* [Data under study]:
■ ■ ■ ■
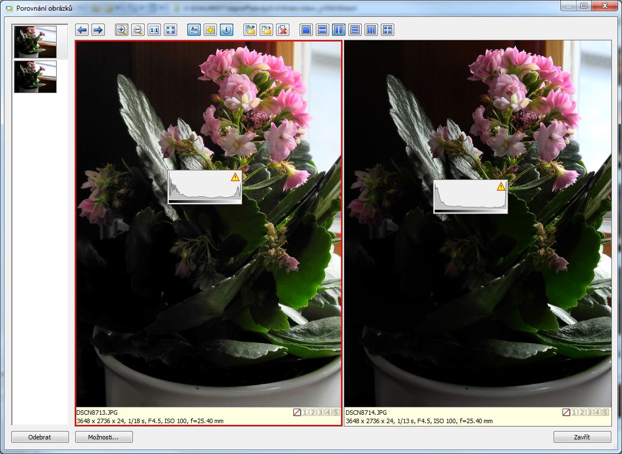Click the Odebrat button
The height and width of the screenshot is (454, 622).
[40, 437]
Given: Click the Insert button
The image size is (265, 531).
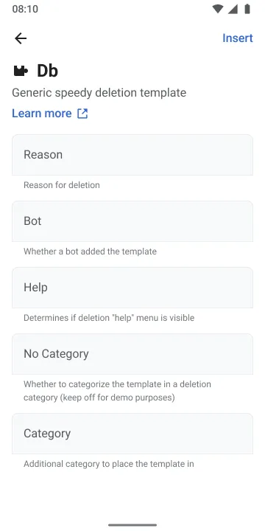Looking at the screenshot, I should tap(238, 38).
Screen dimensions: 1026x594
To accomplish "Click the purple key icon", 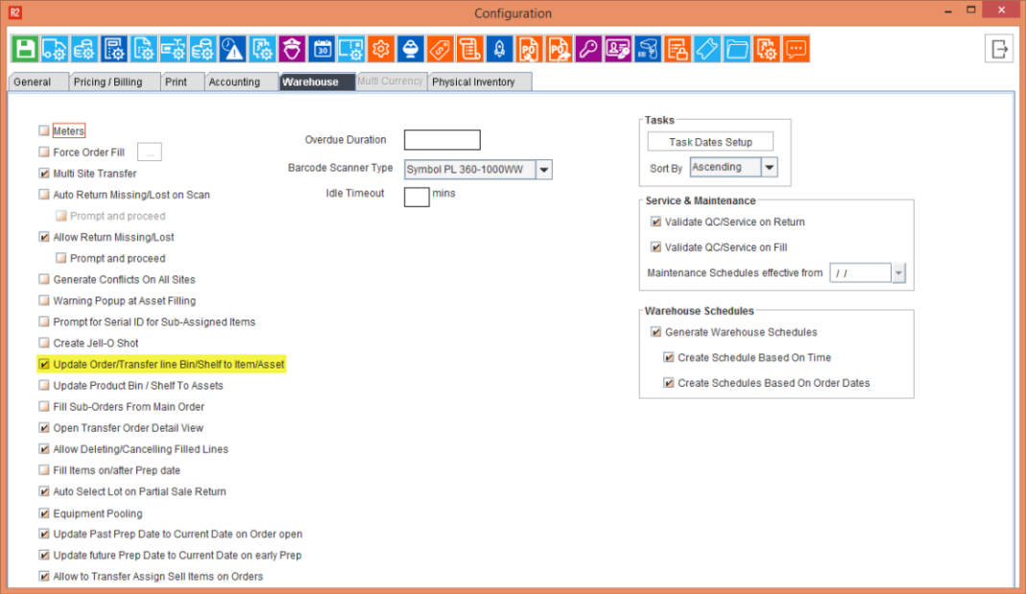I will [x=589, y=49].
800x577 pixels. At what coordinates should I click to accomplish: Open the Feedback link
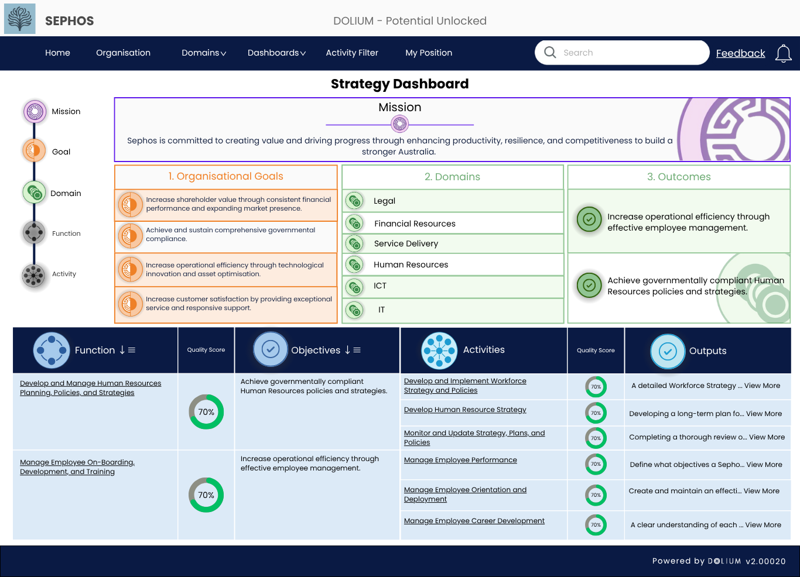coord(740,53)
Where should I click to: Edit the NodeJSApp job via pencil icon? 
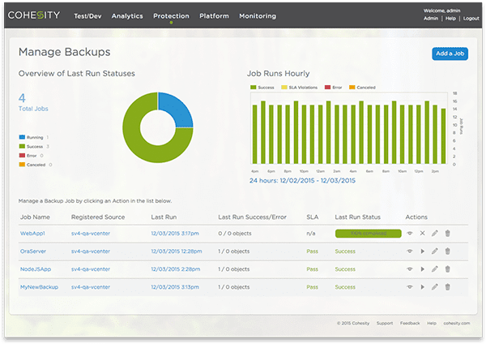(434, 269)
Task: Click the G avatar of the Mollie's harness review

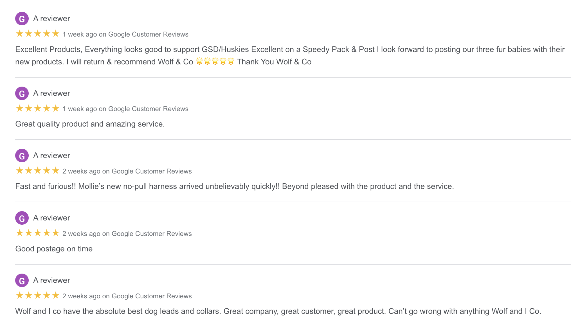Action: (x=22, y=156)
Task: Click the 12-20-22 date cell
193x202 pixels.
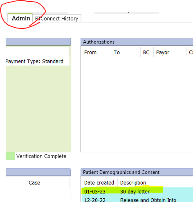Action: coord(95,200)
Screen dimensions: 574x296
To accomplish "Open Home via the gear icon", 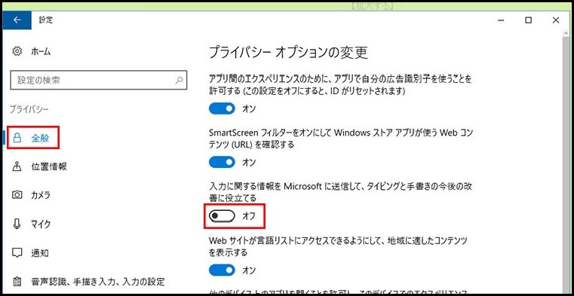I will point(17,51).
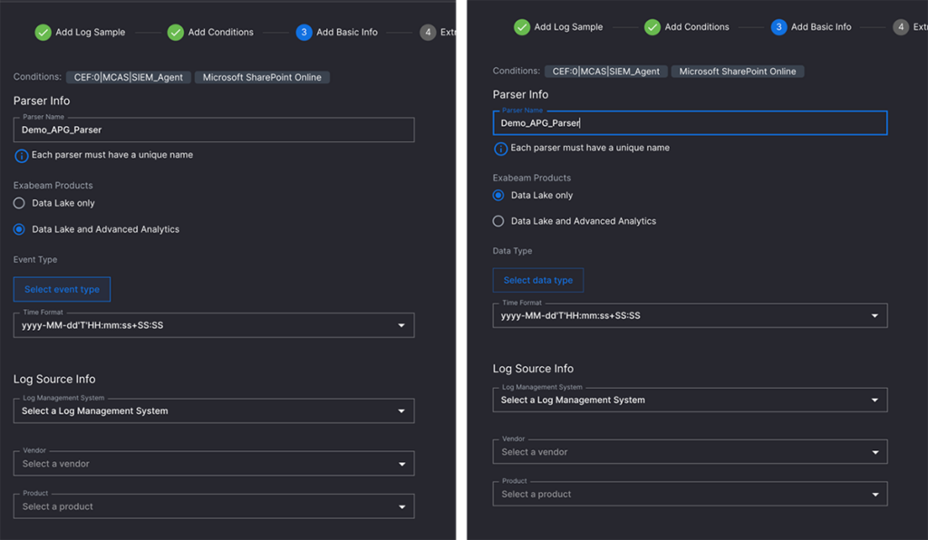
Task: Click the info icon under Parser Name in the right panel
Action: click(500, 149)
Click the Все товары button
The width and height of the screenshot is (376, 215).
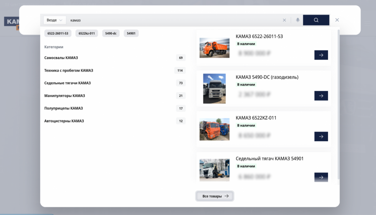tap(215, 196)
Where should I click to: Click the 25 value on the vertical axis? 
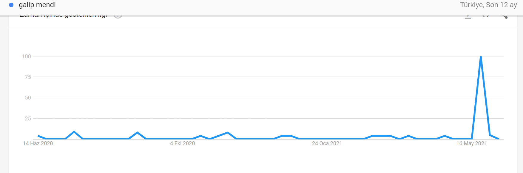click(28, 119)
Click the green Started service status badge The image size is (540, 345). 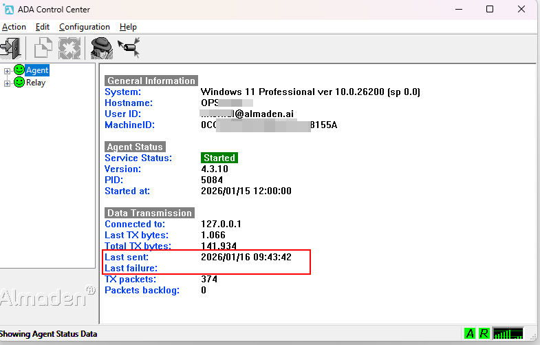click(219, 158)
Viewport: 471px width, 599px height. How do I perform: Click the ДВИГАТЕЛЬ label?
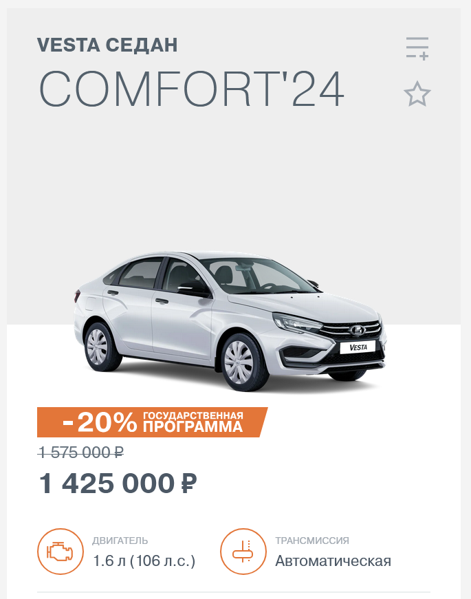[120, 540]
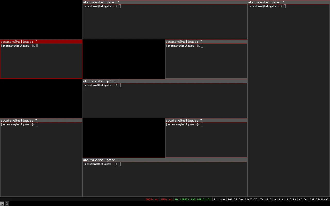Click the red focused terminal title bar
This screenshot has width=330, height=206.
pos(41,41)
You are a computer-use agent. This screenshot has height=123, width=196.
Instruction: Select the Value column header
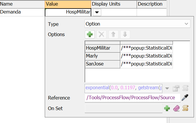pos(68,4)
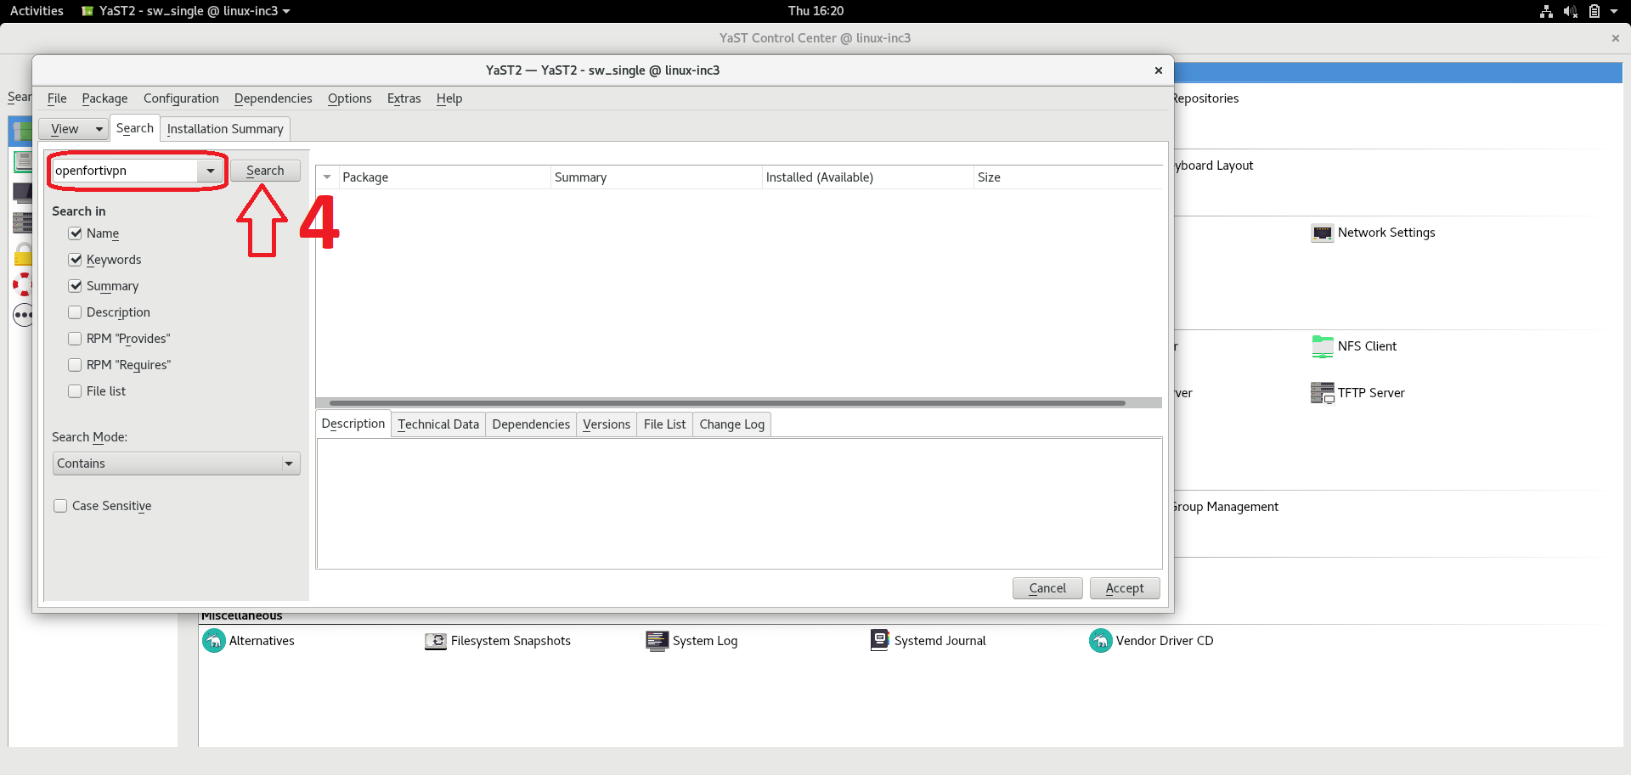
■ ■ ■ ■
* [Task objective]: Throughout the data above, copy all lines where the word "dimensions" is found.

* [Your solution]:
Screen dimensions: 1026x594
Screen dimensions: 574x296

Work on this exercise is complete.